Self-referential type parameters like this are a bit problematic, because they're not sound. For example, it's possible to define a type like the following:
case class BeerGarden extends Foo[Grill]
As you can see, the A <: Foo[A] bound isn't sufficiently tight. What I prefer in situations like this is to use the cake pattern, and abstract type members:
trait FooModule {
type Foo <: FooLike
def apply(): Foo
trait FooLike {
def echo: Foo
}
}
Now you can use the Foo type recursively and safely:
object Foos {
def echo(foo: FooModule#Foo) = foo.echo
}
Obviously, this isn't an ideal solution to all the problems you might want to solve with such types, but the important observation is that FooLike is an extensible trait, so you can always continue to refine FooLike to add the members that you need, without violating the bound that the type member is intended to enforce.
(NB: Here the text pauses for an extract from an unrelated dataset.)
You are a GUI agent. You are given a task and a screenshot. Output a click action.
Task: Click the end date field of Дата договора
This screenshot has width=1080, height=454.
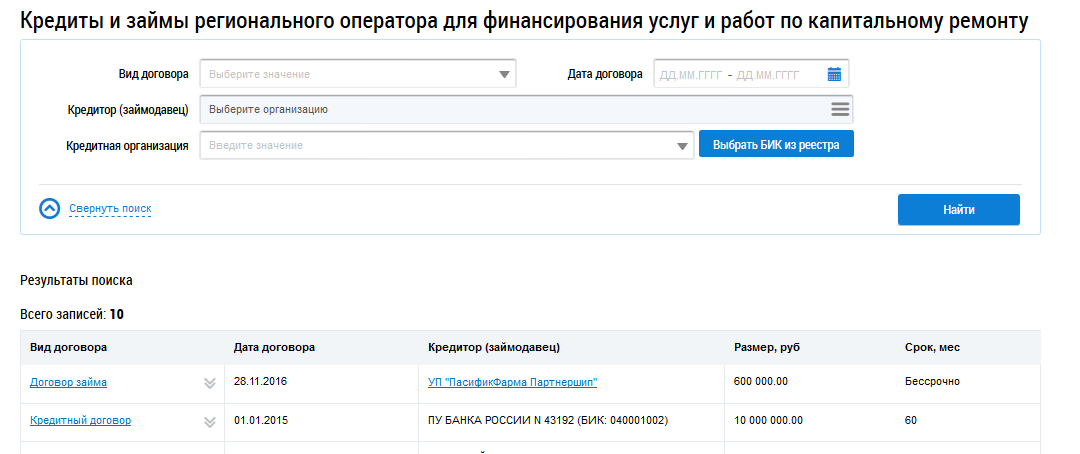(x=768, y=74)
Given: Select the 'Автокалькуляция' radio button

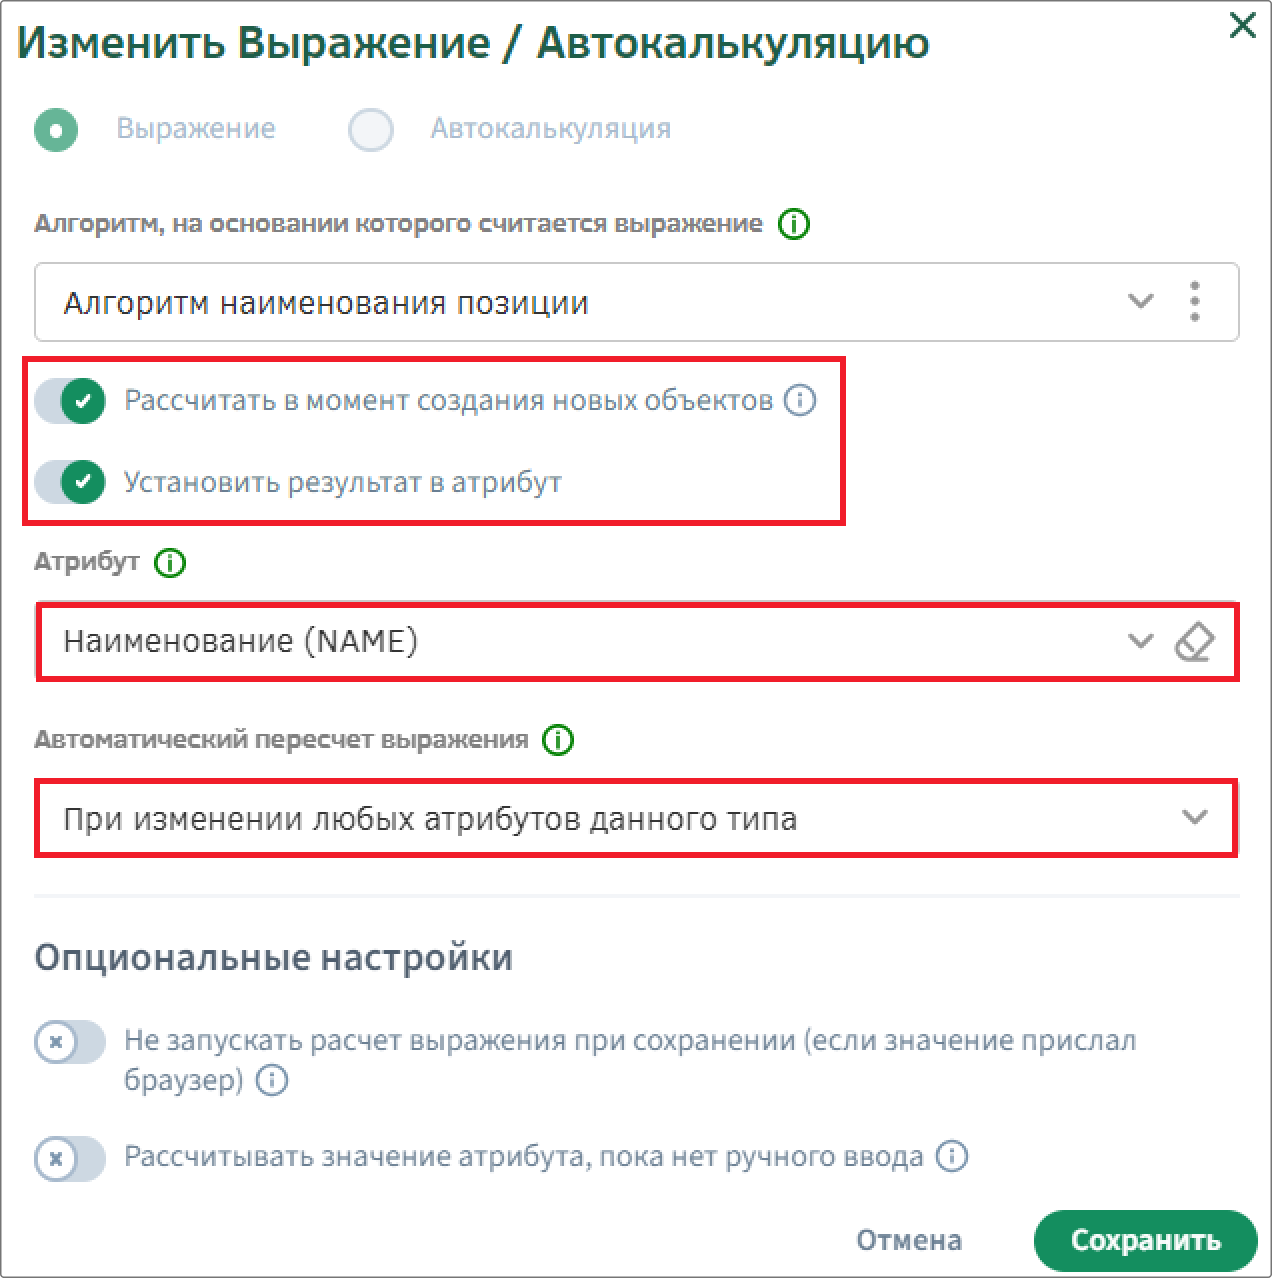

I've found that in every real-world case where the set of types I want to represent is not closed, this is about the best that one can do. The important thing to see is that FooModule abstracts over both the type and the instance constructor, while enforcing the "self-type." You can't abstract over one without abstracting over the other.
Some additional information on this sort of thing (and a bit of a record of my own early struggles with recursive types) is available here:
https://issues.scala-lang.org/browse/SI-2385
While I agree the problem of propagating generics exists, when you hit this problem you should see a big WARNING on your screen because its typically a sign of a bad design. These are general suggestions on the topic.
If you use generics, the type parameter is there for a reason. It lets you interact with a Foo[A] in a type-safe manner by passing in or receiving parameters of type A and allows to put you constraint on A. If you lose the type information, you lose the type-safety and in that case so there is no point of writing a generic class if you do not need the generic anymore: you can change all your signatures to Any and do pattern matching.
In most of the cases, recursive types can be avoided by implementing something like the CanBuildFrom approach for collections, using a "typeclass"
Finally,type-projection (FooModule#Foo) has little application and you might want to look to path-dependent types. However, these have little application as well.